Friday Rambles: Swearing in Young Adult


Note: This post will contain gifs with swear words. Naturally. Just sayin’.

This is a topic which is always going to be divided in my opinion. Some will want their YA clean and fun and nice, whereas others will be completely fine with the mature language. But here’s the thing that bothers me — it irritates me when people complain about mature language in young adult. Why? Because teenagers swear. It’s realistic, don’t you think? I think it is. I, personally, don’t swear that often, but sometimes, it’s only natural. But you know what? Some of my characters swear. Because it’s who they are.

Especially when I read a contemporary novel, I don’t want a watered down version that’s deemed appropriate for all. I would rather it be realistic. The following is a list I comprised of the pros and cons of swearing in Young Adult.


Oh, Cas. <3


— It’s realistic. Teenagers swear in real life, so why shouldn’t they in fiction? I don’t want a watered-down version of a teen; I want the real thing. If it’s part of a character’s personality, then why not?

— It can create a point. Take this for an example: A character who never swears, swears. That says something about the situation, doesn’t it? If a character who doesn’t usually swears takes a sudden break from their usual personality, it shows that a scene/situation is stressful or scary or exciting.


— How much is too much? There is a fine line between the two, I suppose. I don’t want excess profanities in a novel. Not every few lines. Here’s the thing: it’s not because it offends me, but because it’ll lose it’s effect with excess use.

— It could offend people. I am not a person who is easily offended, however, there are those out there who are, and would rather their YA be free of profanities.

— It could limit a person’s reading material. I’m lucky; I don’t have parents who are overly strict about what I read (or watch, for that matter), but of course there are parents out there who do. Which is fine. A person’s parenting techniques is not to be criticized. But on the cons, swearing in Young Adult may prevent a teenager from reading certain novels with explicit language. This, in my opinion, is a bit of a shame.

giphy (6)

You probably noticed that the list of cons is larger than the pros. That doesn’t mean that swearwords are to be avoided in Young Adult fiction.

In fact — it could mean just the opposite.

------------------------------------------------

#### What you are asked to do
Answer these questions about the post on swearing in young adult fiction:
1. What does it show when a character who doesn't usually swear suddenly does?
2. Why does the writer not want excess profanities in a novel?
3. What does the writer call "a bit of a shame"?

#### Given records

------------------------------------------------

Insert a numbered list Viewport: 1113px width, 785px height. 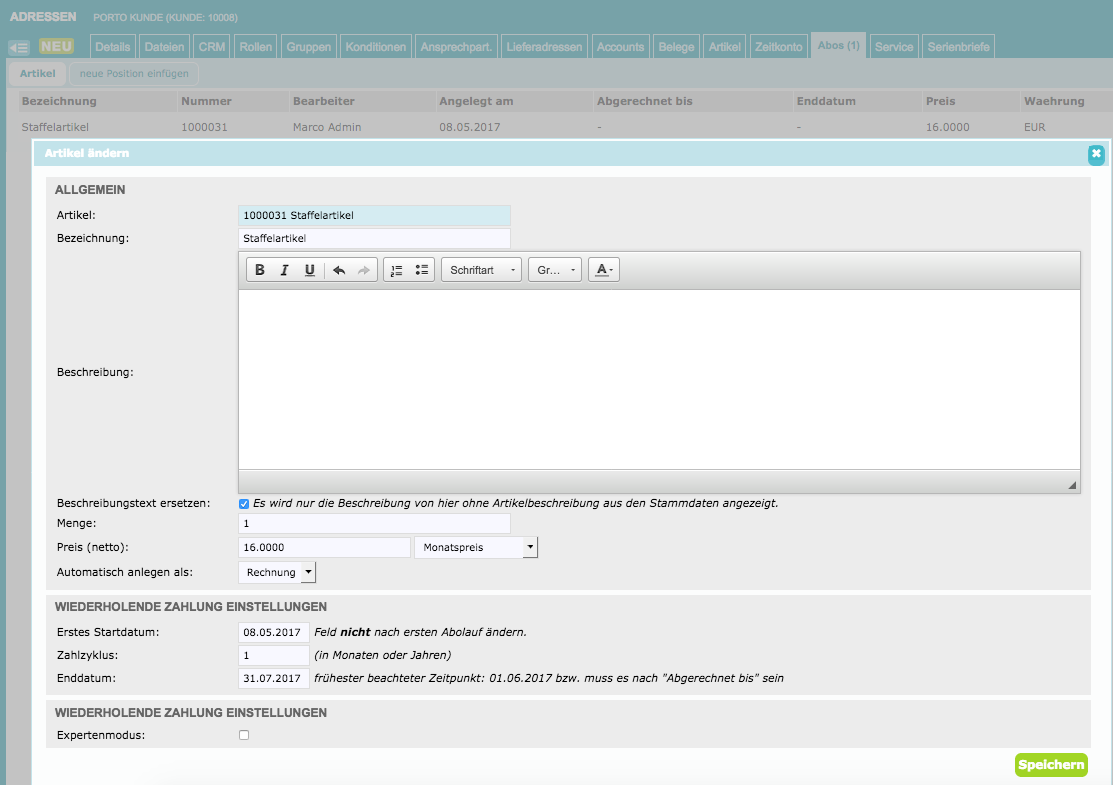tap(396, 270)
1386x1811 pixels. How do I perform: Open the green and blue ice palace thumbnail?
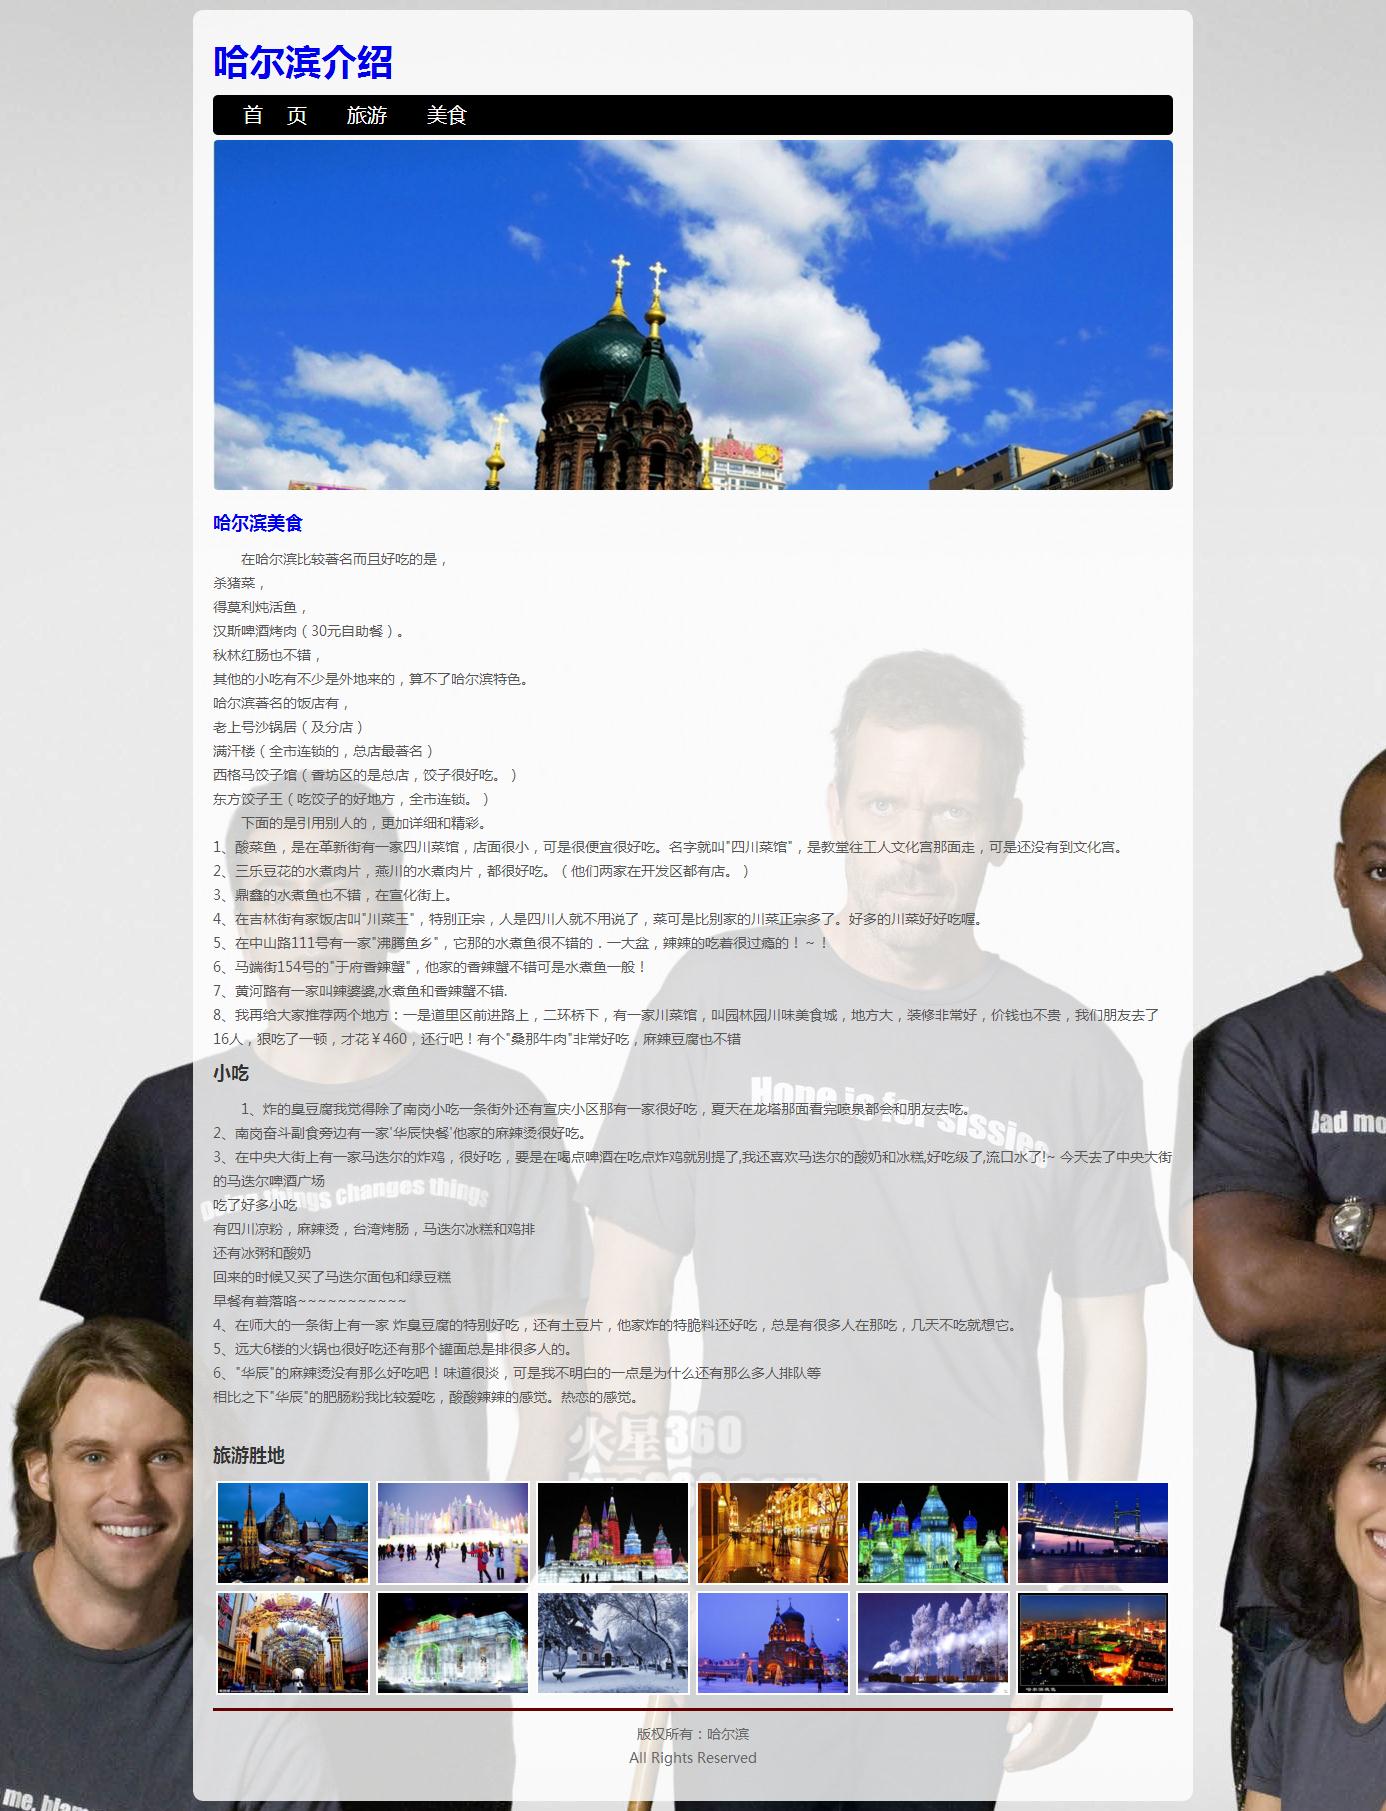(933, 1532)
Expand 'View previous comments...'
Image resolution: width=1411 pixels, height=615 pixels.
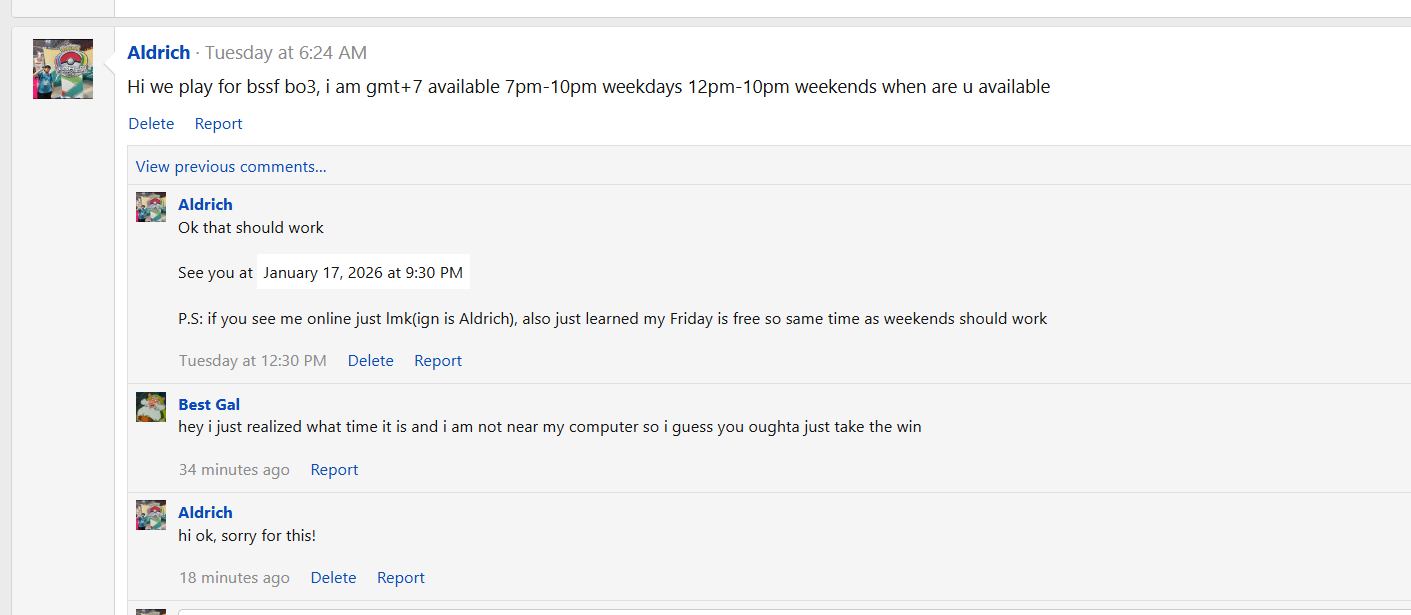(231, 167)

------------------------------------------------

#### Reply
1. It shows that a scene or situation is stressful, scary, or exciting.
2. With excess use, swearing will lose its effect. The writer adds that this is not because it is offensive.
3. The writer means that swearing in Young Adult may prevent a teenager from reading certain novels with explicit language.